EXERCISE INSTRUCTIONS
Would you please give all the lines below again, exactly as they stand?

SOURCE INFORMATION
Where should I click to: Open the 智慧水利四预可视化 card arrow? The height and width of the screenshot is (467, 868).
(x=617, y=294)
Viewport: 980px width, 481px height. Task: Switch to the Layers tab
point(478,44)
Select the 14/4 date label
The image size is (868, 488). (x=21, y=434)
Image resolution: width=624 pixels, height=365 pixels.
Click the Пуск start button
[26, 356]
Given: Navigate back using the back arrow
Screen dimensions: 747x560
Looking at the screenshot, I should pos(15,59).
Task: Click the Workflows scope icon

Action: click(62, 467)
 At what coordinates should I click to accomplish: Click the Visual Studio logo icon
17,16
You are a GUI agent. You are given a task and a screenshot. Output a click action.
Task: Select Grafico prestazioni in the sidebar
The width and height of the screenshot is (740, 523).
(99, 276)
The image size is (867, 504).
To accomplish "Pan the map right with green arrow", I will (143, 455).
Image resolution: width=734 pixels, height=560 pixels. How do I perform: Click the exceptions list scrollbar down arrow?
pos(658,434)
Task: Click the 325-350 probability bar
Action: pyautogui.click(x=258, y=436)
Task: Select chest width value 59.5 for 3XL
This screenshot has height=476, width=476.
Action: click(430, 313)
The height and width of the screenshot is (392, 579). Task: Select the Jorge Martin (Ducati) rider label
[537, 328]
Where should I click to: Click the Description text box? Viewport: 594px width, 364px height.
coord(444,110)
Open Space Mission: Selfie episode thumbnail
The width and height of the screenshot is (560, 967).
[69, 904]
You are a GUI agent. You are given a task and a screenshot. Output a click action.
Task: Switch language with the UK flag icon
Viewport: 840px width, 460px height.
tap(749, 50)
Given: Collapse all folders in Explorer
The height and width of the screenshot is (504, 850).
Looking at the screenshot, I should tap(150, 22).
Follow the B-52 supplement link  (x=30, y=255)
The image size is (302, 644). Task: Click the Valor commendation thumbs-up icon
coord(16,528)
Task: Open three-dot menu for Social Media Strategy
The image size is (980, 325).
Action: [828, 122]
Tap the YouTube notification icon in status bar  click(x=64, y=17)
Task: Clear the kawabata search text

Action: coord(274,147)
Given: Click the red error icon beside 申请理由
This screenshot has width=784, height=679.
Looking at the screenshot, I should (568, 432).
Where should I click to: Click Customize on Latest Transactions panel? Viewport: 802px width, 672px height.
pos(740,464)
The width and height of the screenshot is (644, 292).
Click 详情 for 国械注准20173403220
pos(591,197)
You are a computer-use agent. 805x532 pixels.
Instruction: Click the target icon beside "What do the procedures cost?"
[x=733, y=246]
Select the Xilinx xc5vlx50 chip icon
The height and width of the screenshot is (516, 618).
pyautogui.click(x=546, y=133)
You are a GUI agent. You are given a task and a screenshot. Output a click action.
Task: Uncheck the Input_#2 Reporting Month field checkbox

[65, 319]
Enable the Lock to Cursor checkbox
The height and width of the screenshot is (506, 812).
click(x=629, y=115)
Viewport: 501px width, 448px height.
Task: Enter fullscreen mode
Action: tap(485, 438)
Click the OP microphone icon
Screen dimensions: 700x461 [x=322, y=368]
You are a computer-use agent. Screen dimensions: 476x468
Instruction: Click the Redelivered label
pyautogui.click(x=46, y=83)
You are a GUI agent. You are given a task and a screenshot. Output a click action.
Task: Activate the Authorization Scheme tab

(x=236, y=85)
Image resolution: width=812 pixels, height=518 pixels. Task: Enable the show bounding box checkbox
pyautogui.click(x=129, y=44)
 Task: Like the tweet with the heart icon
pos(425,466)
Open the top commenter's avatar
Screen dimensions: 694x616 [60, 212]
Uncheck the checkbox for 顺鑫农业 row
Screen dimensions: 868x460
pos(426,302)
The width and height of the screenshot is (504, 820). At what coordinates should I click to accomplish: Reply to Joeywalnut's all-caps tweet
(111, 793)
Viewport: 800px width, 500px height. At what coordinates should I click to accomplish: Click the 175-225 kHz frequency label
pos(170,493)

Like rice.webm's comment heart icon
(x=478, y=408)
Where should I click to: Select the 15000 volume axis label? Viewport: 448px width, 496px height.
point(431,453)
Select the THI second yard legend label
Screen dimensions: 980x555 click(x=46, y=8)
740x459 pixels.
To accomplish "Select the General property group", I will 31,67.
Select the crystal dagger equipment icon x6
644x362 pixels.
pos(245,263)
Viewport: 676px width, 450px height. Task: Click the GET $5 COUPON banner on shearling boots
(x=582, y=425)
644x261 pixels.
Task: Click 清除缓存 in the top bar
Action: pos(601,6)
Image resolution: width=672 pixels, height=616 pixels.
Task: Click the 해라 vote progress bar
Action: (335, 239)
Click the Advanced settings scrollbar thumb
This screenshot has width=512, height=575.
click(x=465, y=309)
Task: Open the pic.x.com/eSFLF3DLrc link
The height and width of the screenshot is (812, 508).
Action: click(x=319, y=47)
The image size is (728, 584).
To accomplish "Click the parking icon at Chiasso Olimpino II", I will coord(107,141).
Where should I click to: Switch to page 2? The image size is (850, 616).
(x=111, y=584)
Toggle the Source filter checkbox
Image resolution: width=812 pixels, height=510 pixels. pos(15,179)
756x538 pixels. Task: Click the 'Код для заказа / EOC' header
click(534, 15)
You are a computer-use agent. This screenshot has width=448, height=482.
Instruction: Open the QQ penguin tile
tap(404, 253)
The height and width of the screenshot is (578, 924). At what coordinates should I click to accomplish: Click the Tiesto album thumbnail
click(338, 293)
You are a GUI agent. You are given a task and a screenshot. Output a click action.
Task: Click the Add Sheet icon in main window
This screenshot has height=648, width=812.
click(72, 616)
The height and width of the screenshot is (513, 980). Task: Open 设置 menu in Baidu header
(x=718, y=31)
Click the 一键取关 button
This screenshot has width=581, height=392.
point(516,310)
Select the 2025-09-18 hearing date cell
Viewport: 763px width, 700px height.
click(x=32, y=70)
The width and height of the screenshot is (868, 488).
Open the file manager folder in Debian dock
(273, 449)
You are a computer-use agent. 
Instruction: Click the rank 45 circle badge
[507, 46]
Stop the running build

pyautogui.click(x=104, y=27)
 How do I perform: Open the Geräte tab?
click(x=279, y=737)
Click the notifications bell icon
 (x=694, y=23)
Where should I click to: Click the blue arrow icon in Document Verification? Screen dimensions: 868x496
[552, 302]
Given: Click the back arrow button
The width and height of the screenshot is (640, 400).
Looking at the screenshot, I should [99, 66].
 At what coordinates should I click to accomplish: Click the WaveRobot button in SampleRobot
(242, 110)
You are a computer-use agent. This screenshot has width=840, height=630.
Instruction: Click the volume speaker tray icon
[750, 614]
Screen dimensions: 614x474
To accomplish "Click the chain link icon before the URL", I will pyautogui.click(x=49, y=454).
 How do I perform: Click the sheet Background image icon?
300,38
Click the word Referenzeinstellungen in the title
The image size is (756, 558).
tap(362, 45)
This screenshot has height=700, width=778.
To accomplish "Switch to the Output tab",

ANSWER BOX
Where should I click to: Open the 智慧水利四预可视化 card arrow? The height and width of the screenshot is (467, 868).
(x=617, y=294)
Viewport: 980px width, 481px height. Task: Switch to the Layers tab
point(478,44)
Select the 14/4 date label
The image size is (868, 488). (x=21, y=434)
Image resolution: width=624 pixels, height=365 pixels.
Click the Пуск start button
[26, 356]
Given: Navigate back using the back arrow
Screen dimensions: 747x560
Looking at the screenshot, I should pos(15,59).
Task: Click the Workflows scope icon

Action: click(62, 467)
 At what coordinates should I click to accomplish: Click the Visual Studio logo icon
17,16
You are a GUI agent. You are given a task and a screenshot. Output a click action.
Task: Select Grafico prestazioni in the sidebar
The width and height of the screenshot is (740, 523).
(99, 276)
The image size is (867, 504).
To accomplish "Pan the map right with green arrow", I will (143, 455).
Image resolution: width=734 pixels, height=560 pixels. How do I perform: Click the exceptions list scrollbar down arrow?
pos(658,434)
Task: Click the 325-350 probability bar
Action: pyautogui.click(x=258, y=436)
Task: Select chest width value 59.5 for 3XL
This screenshot has height=476, width=476.
Action: click(430, 313)
The height and width of the screenshot is (392, 579). Task: Select the Jorge Martin (Ducati) rider label
[537, 328]
Where should I click to: Click the Description text box? Viewport: 594px width, 364px height.
coord(444,110)
Open Space Mission: Selfie episode thumbnail
The width and height of the screenshot is (560, 967).
[69, 904]
You are a GUI agent. You are given a task and a screenshot. Output a click action.
Task: Switch language with the UK flag icon
Viewport: 840px width, 460px height.
tap(749, 50)
Given: Collapse all folders in Explorer
The height and width of the screenshot is (504, 850).
Looking at the screenshot, I should tap(150, 22).
Follow the B-52 supplement link  (x=30, y=255)
The image size is (302, 644). Task: Click the Valor commendation thumbs-up icon
coord(16,528)
Task: Open three-dot menu for Social Media Strategy
The image size is (980, 325).
Action: [828, 122]
Tap the YouTube notification icon in status bar  click(x=64, y=17)
Task: Clear the kawabata search text

Action: coord(274,147)
Given: Click the red error icon beside 申请理由
This screenshot has width=784, height=679.
Looking at the screenshot, I should (568, 432).
Where should I click to: Click Customize on Latest Transactions panel? Viewport: 802px width, 672px height.
pos(740,464)
The width and height of the screenshot is (644, 292).
Click 详情 for 国械注准20173403220
pos(591,197)
You are a computer-use agent. 805x532 pixels.
Instruction: Click the target icon beside "What do the procedures cost?"
[x=733, y=246]
Select the Xilinx xc5vlx50 chip icon
The height and width of the screenshot is (516, 618).
pyautogui.click(x=546, y=133)
You are a GUI agent. You are given a task and a screenshot. Output a click action.
Task: Uncheck the Input_#2 Reporting Month field checkbox

[65, 319]
Enable the Lock to Cursor checkbox
The height and width of the screenshot is (506, 812).
click(x=629, y=115)
Viewport: 501px width, 448px height.
Task: Enter fullscreen mode
Action: tap(485, 438)
Click the OP microphone icon
Screen dimensions: 700x461 [x=322, y=368]
You are a computer-use agent. Screen dimensions: 476x468
Instruction: Click the Redelivered label
pyautogui.click(x=46, y=83)
You are a GUI agent. You are given a task and a screenshot. Output a click action.
Task: Activate the Authorization Scheme tab

(x=236, y=85)
Image resolution: width=812 pixels, height=518 pixels. Task: Enable the show bounding box checkbox
pyautogui.click(x=129, y=44)
 Task: Like the tweet with the heart icon
pos(425,466)
Open the top commenter's avatar
Screen dimensions: 694x616 [60, 212]
Uncheck the checkbox for 顺鑫农业 row
Screen dimensions: 868x460
pos(426,302)
The width and height of the screenshot is (504, 820). At what coordinates should I click to accomplish: Reply to Joeywalnut's all-caps tweet
(111, 793)
Viewport: 800px width, 500px height. At what coordinates should I click to accomplish: Click the 175-225 kHz frequency label
pos(170,493)

Like rice.webm's comment heart icon
(x=478, y=408)
Where should I click to: Select the 15000 volume axis label? Viewport: 448px width, 496px height.
point(431,453)
Select the THI second yard legend label
Screen dimensions: 980x555 click(x=46, y=8)
740x459 pixels.
To accomplish "Select the General property group", I will 31,67.
Select the crystal dagger equipment icon x6
644x362 pixels.
pos(245,263)
Viewport: 676px width, 450px height. Task: Click the GET $5 COUPON banner on shearling boots
(x=582, y=425)
644x261 pixels.
Task: Click 清除缓存 in the top bar
Action: pos(601,6)
Image resolution: width=672 pixels, height=616 pixels.
Task: Click the 해라 vote progress bar
Action: (335, 239)
Click the Advanced settings scrollbar thumb
This screenshot has width=512, height=575.
click(x=465, y=309)
Task: Open the pic.x.com/eSFLF3DLrc link
The height and width of the screenshot is (812, 508).
Action: click(x=319, y=47)
The image size is (728, 584).
To accomplish "Click the parking icon at Chiasso Olimpino II", I will coord(107,141).
Where should I click to: Switch to page 2? The image size is (850, 616).
(x=111, y=584)
Toggle the Source filter checkbox
Image resolution: width=812 pixels, height=510 pixels. pos(15,179)
756x538 pixels. Task: Click the 'Код для заказа / EOC' header
click(534, 15)
You are a computer-use agent. This screenshot has width=448, height=482.
Instruction: Open the QQ penguin tile
tap(404, 253)
The height and width of the screenshot is (578, 924). At what coordinates should I click to accomplish: Click the Tiesto album thumbnail
click(338, 293)
You are a GUI agent. You are given a task and a screenshot. Output a click action.
Task: Click the Add Sheet icon in main window
This screenshot has height=648, width=812.
click(72, 616)
The height and width of the screenshot is (513, 980). Task: Open 设置 menu in Baidu header
(x=718, y=31)
Click the 一键取关 button
This screenshot has width=581, height=392.
point(516,310)
Select the 2025-09-18 hearing date cell
Viewport: 763px width, 700px height.
click(x=32, y=70)
The width and height of the screenshot is (868, 488).
Open the file manager folder in Debian dock
(273, 449)
You are a computer-use agent. 
Instruction: Click the rank 45 circle badge
[507, 46]
Stop the running build

pyautogui.click(x=104, y=27)
 How do I perform: Open the Geräte tab?
click(x=279, y=737)
Click the notifications bell icon
 (x=694, y=23)
Where should I click to: Click the blue arrow icon in Document Verification? Screen dimensions: 868x496
[552, 302]
Given: Click the back arrow button
The width and height of the screenshot is (640, 400).
Looking at the screenshot, I should [99, 66].
 At what coordinates should I click to accomplish: Click the WaveRobot button in SampleRobot
(242, 110)
You are a computer-use agent. This screenshot has width=840, height=630.
Instruction: Click the volume speaker tray icon
[750, 614]
Screen dimensions: 614x474
To accomplish "Click the chain link icon before the URL", I will pyautogui.click(x=49, y=454).
 How do I perform: Click the sheet Background image icon?
300,38
Click the word Referenzeinstellungen in the title
The image size is (756, 558).
tap(362, 45)
This screenshot has height=700, width=778.
To accomplish "Switch to the Output tab",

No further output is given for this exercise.